[Records shown Boundary: Start]
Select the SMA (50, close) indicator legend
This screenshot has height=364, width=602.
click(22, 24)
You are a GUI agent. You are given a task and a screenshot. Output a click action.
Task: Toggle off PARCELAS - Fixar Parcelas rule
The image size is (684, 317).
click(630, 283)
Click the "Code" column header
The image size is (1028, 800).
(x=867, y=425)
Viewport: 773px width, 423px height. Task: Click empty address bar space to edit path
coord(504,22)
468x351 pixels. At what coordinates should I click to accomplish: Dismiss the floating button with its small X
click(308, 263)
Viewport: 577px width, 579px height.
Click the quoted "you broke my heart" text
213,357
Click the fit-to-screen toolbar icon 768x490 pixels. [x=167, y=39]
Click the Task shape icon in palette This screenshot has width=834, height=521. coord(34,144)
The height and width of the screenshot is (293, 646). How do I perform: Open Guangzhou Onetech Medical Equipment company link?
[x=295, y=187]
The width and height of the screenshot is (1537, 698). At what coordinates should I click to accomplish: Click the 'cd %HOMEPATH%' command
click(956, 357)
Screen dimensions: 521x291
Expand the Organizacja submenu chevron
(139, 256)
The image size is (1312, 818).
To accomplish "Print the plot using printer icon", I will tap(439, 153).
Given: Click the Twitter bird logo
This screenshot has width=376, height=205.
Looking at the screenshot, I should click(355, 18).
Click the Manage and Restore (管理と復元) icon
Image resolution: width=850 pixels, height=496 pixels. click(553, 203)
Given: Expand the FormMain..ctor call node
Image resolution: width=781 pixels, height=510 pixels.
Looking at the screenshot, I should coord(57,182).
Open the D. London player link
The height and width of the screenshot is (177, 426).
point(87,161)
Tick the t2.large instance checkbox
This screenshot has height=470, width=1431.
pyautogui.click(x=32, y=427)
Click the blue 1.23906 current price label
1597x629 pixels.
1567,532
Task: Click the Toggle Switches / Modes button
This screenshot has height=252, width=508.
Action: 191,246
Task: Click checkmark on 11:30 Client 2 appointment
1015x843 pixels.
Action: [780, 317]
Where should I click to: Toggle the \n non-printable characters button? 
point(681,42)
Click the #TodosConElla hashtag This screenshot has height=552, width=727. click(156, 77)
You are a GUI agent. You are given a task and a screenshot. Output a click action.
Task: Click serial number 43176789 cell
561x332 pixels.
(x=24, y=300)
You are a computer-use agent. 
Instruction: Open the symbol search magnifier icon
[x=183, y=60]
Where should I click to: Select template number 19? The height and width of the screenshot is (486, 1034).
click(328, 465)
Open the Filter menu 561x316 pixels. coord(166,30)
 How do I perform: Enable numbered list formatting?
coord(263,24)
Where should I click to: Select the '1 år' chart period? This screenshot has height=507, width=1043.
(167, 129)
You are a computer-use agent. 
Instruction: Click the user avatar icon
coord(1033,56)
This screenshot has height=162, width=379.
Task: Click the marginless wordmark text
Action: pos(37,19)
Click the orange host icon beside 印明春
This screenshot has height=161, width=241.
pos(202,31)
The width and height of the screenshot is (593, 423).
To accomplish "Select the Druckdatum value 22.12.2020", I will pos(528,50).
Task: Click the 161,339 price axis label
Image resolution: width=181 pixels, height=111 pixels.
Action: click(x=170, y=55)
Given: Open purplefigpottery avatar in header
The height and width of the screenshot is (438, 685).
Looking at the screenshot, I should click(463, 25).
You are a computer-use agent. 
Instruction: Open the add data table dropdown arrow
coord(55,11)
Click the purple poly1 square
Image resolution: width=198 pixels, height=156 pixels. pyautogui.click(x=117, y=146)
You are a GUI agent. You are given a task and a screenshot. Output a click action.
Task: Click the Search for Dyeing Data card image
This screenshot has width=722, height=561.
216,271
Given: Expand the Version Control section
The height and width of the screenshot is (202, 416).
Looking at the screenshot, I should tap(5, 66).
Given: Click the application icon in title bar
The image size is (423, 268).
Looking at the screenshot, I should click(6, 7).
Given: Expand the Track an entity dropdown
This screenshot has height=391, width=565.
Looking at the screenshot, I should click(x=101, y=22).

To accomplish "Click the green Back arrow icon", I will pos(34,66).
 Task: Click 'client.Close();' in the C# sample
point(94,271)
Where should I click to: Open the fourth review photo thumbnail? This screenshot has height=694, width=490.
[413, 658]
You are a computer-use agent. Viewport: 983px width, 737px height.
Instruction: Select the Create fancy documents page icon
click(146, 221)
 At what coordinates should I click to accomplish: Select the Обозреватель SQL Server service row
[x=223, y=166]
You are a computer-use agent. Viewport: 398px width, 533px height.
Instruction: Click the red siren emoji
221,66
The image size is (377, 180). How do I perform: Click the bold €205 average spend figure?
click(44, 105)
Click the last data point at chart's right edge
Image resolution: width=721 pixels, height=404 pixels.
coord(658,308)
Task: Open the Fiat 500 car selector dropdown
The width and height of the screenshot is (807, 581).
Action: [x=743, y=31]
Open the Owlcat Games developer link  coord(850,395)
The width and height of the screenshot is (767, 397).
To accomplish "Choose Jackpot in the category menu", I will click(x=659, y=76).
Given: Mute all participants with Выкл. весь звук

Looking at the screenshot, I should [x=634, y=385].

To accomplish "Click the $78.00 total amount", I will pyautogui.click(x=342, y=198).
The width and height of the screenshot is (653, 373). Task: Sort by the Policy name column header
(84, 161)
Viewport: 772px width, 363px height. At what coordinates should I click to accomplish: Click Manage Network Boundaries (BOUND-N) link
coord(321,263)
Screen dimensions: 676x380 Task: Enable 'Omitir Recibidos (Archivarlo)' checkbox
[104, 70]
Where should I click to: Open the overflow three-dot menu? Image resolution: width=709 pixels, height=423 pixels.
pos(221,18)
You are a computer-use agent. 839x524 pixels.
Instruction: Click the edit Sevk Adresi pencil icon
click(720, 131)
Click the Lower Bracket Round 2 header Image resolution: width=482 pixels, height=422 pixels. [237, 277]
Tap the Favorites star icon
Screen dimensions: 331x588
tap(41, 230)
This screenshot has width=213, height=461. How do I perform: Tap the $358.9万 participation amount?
[Records shown Boundary: End]
Pull every line with the string "amount" from the data above.

→ **Finished task**:
To accomplish "Click the $78.00 total amount", I will pyautogui.click(x=342, y=198).
This screenshot has width=213, height=461. How do I perform: Tap the $358.9万 participation amount?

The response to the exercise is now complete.